Hace un año escribí una columna en la que hablaba sobre un accidente de tránsito en la vía que de Moniquirá conduce a Tunja, específicamente en el sector llamado, La cumbre. En este infortunio mi familia se vio afectada. La desgracia ocurrió justo después del funeral del esposo de mi hermana. Ese día sin lugar a dudas fue uno de los más tristes de nuestras vidas. Sin embargo, ese día sentimos la solidaridad de algunas personas que, pese a la lluvia y al retraso en sus viajes, priorizaron el servicio a los demás.

Ha pasado un año desde ese día y me parece un buen momento para reflexionar sobre las bondades de la vida. Realmente cuando ocurre una tragedia de tal dimensión, es evidente que, en la vida, la mayor parte de lo vivido goza de bondad.

Pese al dolor natural que implica la pérdida, en este año ha habido un amor que ha ayudado a vivir el duelo: la amistad y la familia.
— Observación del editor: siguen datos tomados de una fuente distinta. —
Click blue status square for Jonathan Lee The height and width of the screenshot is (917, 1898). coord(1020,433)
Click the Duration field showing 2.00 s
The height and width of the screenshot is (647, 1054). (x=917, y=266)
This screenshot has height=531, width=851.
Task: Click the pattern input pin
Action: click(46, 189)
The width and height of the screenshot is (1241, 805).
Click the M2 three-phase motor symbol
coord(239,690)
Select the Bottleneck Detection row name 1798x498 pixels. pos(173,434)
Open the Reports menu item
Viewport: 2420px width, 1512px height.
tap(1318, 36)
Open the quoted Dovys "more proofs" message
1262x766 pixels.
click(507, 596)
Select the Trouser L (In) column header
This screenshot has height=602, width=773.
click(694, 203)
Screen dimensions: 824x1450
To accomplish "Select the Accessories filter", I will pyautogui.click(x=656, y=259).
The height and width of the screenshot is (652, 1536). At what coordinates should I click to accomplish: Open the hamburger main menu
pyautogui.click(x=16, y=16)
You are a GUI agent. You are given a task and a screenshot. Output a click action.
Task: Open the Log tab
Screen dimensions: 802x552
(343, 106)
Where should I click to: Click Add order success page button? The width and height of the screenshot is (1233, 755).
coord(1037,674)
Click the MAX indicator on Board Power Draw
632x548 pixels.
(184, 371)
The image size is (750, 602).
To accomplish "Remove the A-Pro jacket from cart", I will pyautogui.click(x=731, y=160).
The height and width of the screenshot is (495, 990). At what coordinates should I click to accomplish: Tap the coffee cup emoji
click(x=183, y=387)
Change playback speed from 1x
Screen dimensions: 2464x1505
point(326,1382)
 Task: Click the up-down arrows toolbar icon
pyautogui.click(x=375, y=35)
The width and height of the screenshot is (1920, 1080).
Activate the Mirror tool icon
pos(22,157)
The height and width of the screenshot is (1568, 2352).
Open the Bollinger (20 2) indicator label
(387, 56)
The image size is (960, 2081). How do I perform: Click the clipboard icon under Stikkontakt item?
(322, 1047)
¿Qué sería de nuestras vidas sin el amor de los amigos y de la familia? La carencia del afecto de los amigos y de la familia sería la verdadera desgracia. El amor de la familia y de los amigos hace más soportables los dolores propios de la naturaleza humana. Tal vez, los humanos hace miles de años descubrieron que, aunque la vida humana tenía los componentes trágicos de la vejez, la enfermedad y la muerte, en las relaciones amorosas que se traducen en la amistad, hay una forma de sanación, de medicina, de calmante.

Precisamente por ello se hace necesario cultivar el amor de la familia y de los amigos, pues son ellos quienes nos acompañan en las alegrías de la vida. También son quienes un día llevarán nuestro ataúd con una mano y con la otra sostendrán a quien sufra por la trágica pérdida. Bien decía Aristóteles que en la amistad hay dos cuerpos que habitan en una sola alma. Es en el amor de la amistad en donde sentimos el abrazo que consuela, que alegra y que acompaña.

Hoy, después de un año en el que se contempla el pasado, puedo asegurar que sin el amor de la familia y de los amigos, la vida sucumbiría y se haría mucho más dolorosa de lo que puede ser. Por eso, sólo puedo decir, así parezca cursi, ¡gracias al amor de la familia y de los amigos!